Pro /coins/{slug}/ohlc?vs_currency=...&days=max returns daily OHLC for the entire history of the coin in a single call.

pro_ohlc_one <- function(slug, vs = "usd") {
  Sys.sleep(pro_sleep)
  raw <- pro_get(sprintf("coins/%s/ohlc", slug),
                 query = list(vs_currency = vs, days = "max"))
  if (is.null(raw) || !length(raw)) return(NULL)
  tibble::tibble(
    slug      = slug,
    timestamp = as.POSIXct(raw[, 1] / 1000, origin = "1970-01-01", tz = "UTC"),
    open      = raw[, 2],
    high      = raw[, 3],
    low       = raw[, 4],
    close     = raw[, 5]
  )
}

# Run for the entire universe
hist <- purrr::map_dfr(mapping_full$slug, pro_ohlc_one)

Recipe 3: persist as a parquet dataset

The accumulated parquet is the survivorship-bias-corrected archive. Combined with the id mapping it lets cg_history() and cg_list(only_active = FALSE) work correctly on the free tier forever after.

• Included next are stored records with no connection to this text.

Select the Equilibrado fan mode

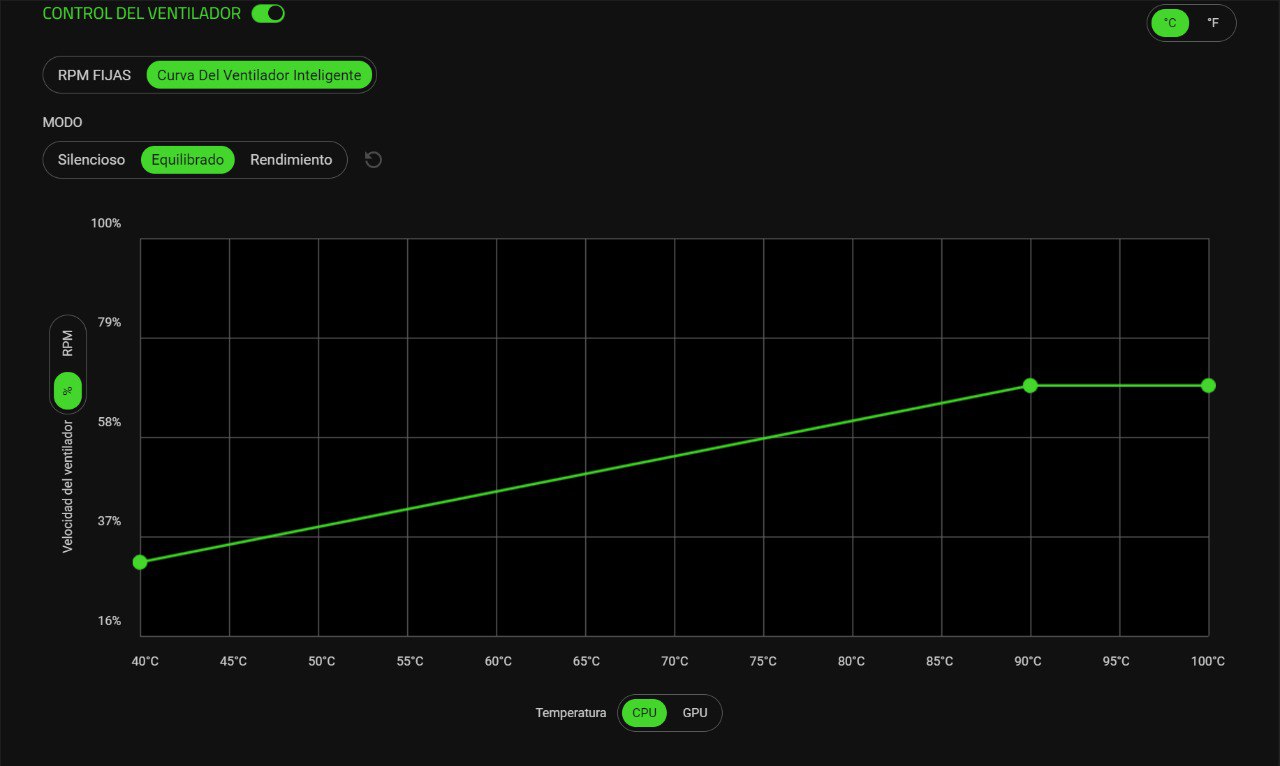188,160
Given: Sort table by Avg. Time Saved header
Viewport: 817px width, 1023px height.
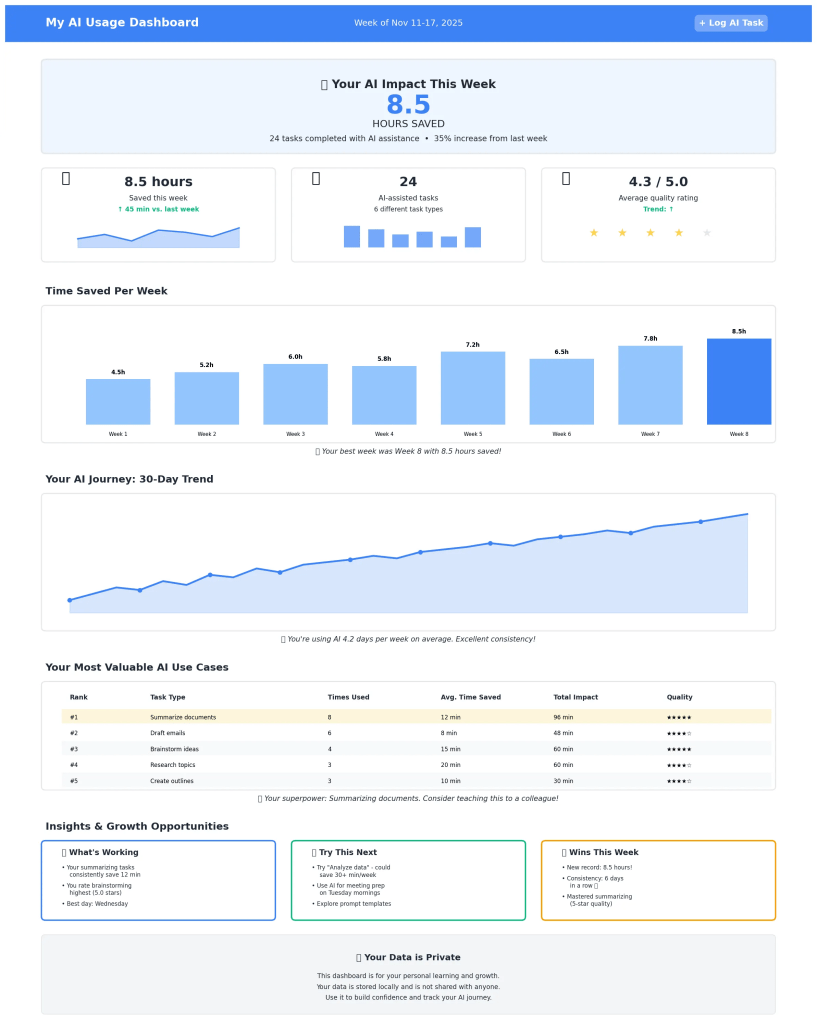Looking at the screenshot, I should [470, 697].
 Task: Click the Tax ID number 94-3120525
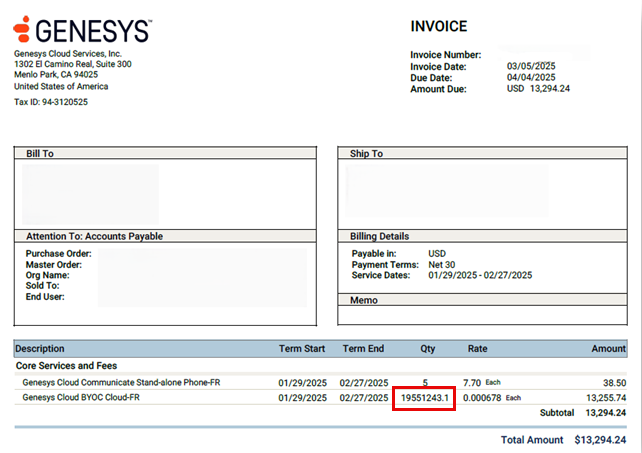pos(64,102)
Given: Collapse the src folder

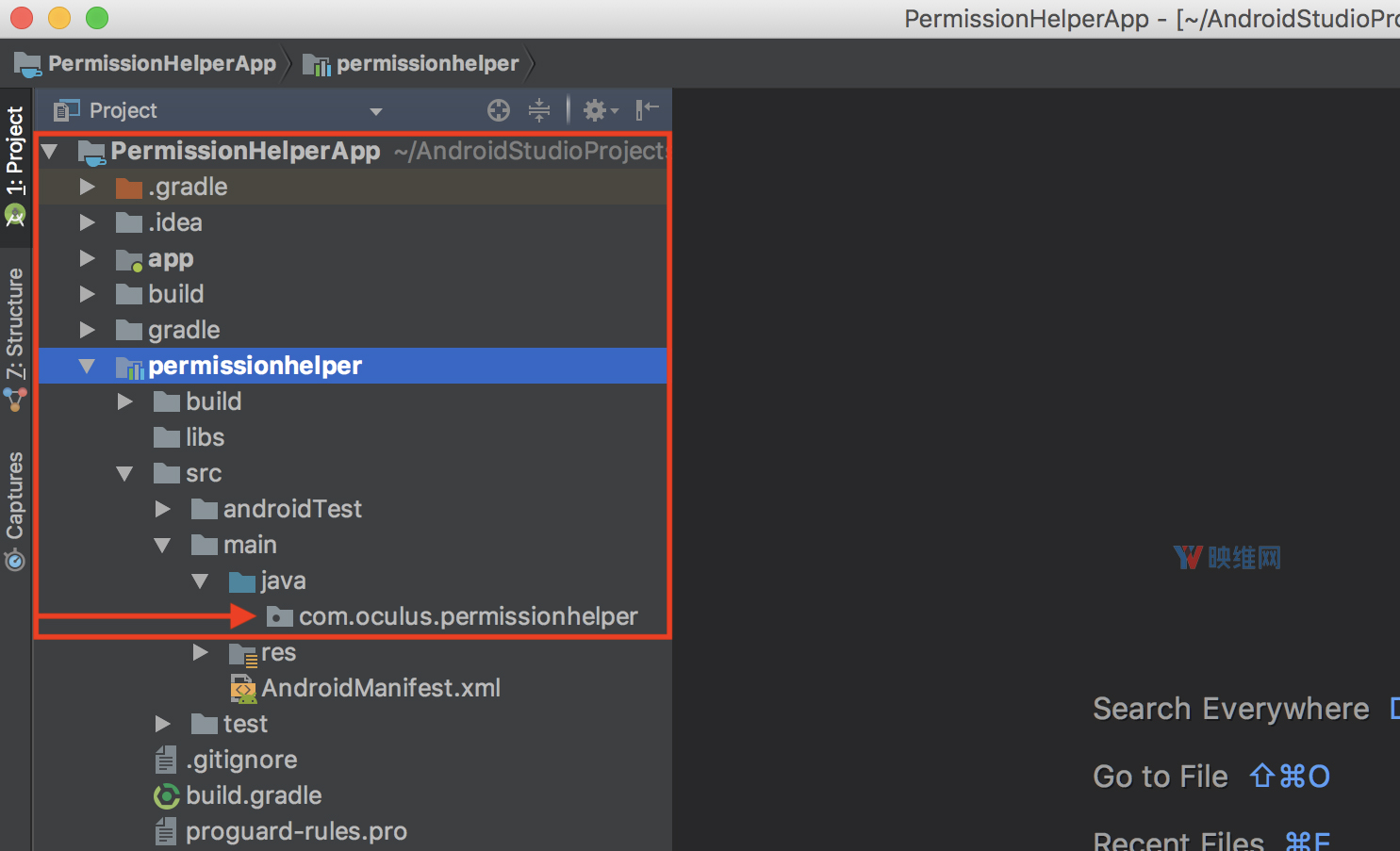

arrow::write_parquet(mapping_full, "cg_id_mapping_pro.parquet")
arrow::write_dataset(
  hist,
  path        = "data/cg_history_pro",
  partitioning = "slug"
)

Where to host the mapping for other users

If you intend the mapping to be reused by cg_id_mapping() (in this package or by other consumers), upload the parquet to a stable, anonymous public URL. The default download path baked into cg_id_mapping() is the Hugging Face dataset sstoeckl/opencryptoassetpricing at data/_static.parquet. Drop your parquet there (after stripping anything but the four columns id, slug, symbol, name, harvested_at) and the free-tier package will pick it up automatically.

Rate-limit budgeting

A one-shot historical bootstrap of ~ 17 000 coins at 0.2 s per call is about 57 minutes for the OHLC sweep alone, plus a few minutes for the mapping and listing snapshot. Plan for ~ 2 hours total wall-clock with generous safety margins. The Pro 30-day trial period is sufficient for exactly one bootstrap.